Sie sind gegen Abtreibung, gegen Schwulenhochzeiten, gegen Radio und TV. Und wenn der Nationalfeiertag, der so genannte Königinnentag vom 30. April, auf einen Sonntag fällt, wird in den Niederlanden eben am Samstag gefeiert. «Man munkelt sogar, dass Kronprinzessin Maxima die Saumlänge ihrer Kleider wegen dieser Gruppierung nach unten korrigieren musste», sagt Elsbeth Gugger.
Ja nicht wie die Briten
Die Niederlande sind nicht die Einzigen, die an einem Wochentag wählen. In den USA ist es beispielsweise der Dienstag. Und zwar immer der Dienstag nach dem ersten Montag im November. Der November wurde ausgewählt, um den Bauern entgegen zu kommen: Die Ernte ist dann bereits eingeholt worden und das milde Klima begünstigt längere Reisen zu den Wahllokalen.
Um den traditionellen Kirchenbesuch nicht zu stören, fiel der Sonntag als Wahltermin aus. Auch der Montag wurde wegen der grossen Entfernungen ausgeschlossen, um eine Anreise zu ermöglichen.

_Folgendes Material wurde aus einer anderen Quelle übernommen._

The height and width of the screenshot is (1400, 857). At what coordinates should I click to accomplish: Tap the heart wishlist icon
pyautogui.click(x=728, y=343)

Am Samstag war an vielen Orten Markttag, wofür der Freitag als Vorbereitungstag genutzt wurde. Auch der Donnerstag kam nicht infrage, da an diesem Tag die damals von den US-Amerikanern ungeliebten Briten ihr Parlament wählten. Somit blieben nur der Dienstag oder der Mittwoch.
Beten und wählen – Tradition in der Schweiz
In Grossbritannien wird – wie erwähnt – donnerstags gewählt. Eine Erklärung dafür ist laut Marc Bühlmann, Politik-Professor an der Universität Bern, der so genannte «Half-closing-day». Die Läden hatten donnerstags geschlossen und weil die Kirche sonntags politische Aktivitäten verbot, legte man den Wahltag auf den Donnerstag. In Dänemark dagegen wird traditionell am Dienstag gewählt, weil dann die Wochenmärkte waren und die Bauern ohnehin in die Stadt mussten.

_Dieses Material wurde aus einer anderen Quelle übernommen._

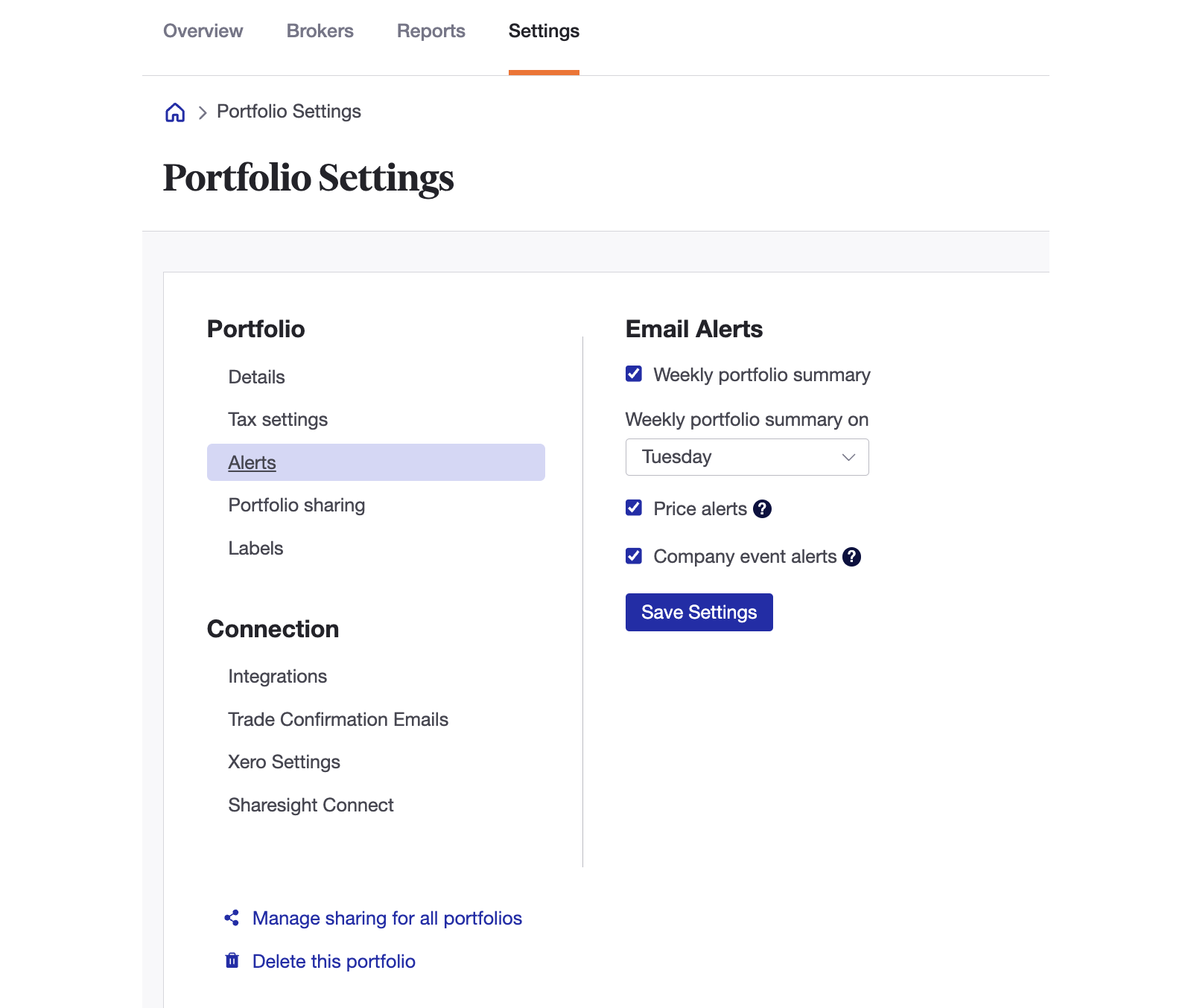Click the home icon in the breadcrumb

Überhaupt führen Polit-Experten die Wochentagswahlen auf lange religiöse Traditionen zurück. In England beispielsweise finden an den heiligen Sonntagen auch keine Fussballspiele statt, sagt Heinrich Oberreuter, Politik-Professor an der Universität Passau.

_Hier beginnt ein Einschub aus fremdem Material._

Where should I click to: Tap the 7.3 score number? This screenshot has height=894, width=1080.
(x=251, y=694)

Umgekehrt verhält es sich laut Oberreuter in Deutschland oder in der Schweiz: Der Gang zur Wahlurne fand unmittelbar nach dem sonntäglichen Kirchgang statt. Und auch wenn die Schweizer heute eher selten in die Kirche gingen – die Wahl-Tradition sei geblieben.
Generell zeigen aber Studien, dass es für die Höhe der Wahlbeteiligung keine Rolle spiele, ob an einem Sonn-, Feier- oder Wochentag gewählt wird, so Marc Bühlmann. Lediglich die Möglichkeit einer Wahlabgabe vor dem offiziellen Termin, etwa brieflich, erhöhe die Wahlbeteiligung. Weltweit halten je nach Studie 60 bis 70 Prozent aller Länder die Wahlen an Wochenenden ab.